Dataset entries:
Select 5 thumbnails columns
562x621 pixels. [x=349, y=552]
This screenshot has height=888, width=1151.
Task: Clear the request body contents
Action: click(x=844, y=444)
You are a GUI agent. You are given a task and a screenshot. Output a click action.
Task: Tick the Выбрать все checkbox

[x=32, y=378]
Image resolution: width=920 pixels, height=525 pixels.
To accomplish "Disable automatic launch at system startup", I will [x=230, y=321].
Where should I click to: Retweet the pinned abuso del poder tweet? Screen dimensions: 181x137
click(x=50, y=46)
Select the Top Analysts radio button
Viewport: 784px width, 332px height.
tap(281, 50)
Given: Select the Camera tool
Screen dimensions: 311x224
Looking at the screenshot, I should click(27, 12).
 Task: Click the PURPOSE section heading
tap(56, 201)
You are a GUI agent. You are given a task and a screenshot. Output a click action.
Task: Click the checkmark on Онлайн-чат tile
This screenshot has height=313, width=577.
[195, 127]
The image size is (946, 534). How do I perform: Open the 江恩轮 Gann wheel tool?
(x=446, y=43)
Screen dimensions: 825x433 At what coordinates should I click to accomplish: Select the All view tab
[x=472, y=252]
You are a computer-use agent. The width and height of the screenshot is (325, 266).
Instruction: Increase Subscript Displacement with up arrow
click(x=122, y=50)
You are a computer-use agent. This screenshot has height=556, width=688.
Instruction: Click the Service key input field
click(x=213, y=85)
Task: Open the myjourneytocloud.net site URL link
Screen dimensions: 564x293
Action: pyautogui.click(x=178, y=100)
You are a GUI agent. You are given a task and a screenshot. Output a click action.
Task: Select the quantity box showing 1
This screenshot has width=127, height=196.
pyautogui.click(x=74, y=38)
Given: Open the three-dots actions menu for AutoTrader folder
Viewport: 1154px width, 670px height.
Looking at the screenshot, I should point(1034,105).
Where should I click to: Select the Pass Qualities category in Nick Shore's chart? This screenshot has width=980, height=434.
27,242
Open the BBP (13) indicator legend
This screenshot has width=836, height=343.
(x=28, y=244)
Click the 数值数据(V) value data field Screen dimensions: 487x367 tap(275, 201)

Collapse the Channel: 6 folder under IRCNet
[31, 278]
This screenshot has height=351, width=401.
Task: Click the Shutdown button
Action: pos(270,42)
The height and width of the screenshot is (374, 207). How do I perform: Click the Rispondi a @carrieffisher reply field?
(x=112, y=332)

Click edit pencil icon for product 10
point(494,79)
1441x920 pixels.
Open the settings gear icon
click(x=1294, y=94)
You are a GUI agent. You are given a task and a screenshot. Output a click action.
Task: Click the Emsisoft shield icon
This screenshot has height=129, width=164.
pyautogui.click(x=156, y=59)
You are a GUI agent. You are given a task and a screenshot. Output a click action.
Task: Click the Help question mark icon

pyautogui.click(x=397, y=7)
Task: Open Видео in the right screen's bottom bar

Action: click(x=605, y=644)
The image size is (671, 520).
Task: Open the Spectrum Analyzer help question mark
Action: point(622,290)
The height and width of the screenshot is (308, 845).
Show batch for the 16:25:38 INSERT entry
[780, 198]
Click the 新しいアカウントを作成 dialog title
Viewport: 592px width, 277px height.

What to work on:
Please print exactly the lines of the entries above, beginning with the line that contains "Open the settings gear icon" and ending with the last line.

Result of this exercise:
Open the settings gear icon
click(x=1294, y=94)
You are a GUI agent. You are given a task and a screenshot. Output a click action.
Task: Click the Emsisoft shield icon
This screenshot has height=129, width=164.
pyautogui.click(x=156, y=59)
You are a GUI agent. You are given a task and a screenshot. Output a click action.
Task: Click the Help question mark icon

pyautogui.click(x=397, y=7)
Task: Open Видео in the right screen's bottom bar

Action: click(x=605, y=644)
The image size is (671, 520).
Task: Open the Spectrum Analyzer help question mark
Action: point(622,290)
The height and width of the screenshot is (308, 845).
Show batch for the 16:25:38 INSERT entry
[780, 198]
Click the 新しいアカウントを作成 dialog title
Viewport: 592px width, 277px height.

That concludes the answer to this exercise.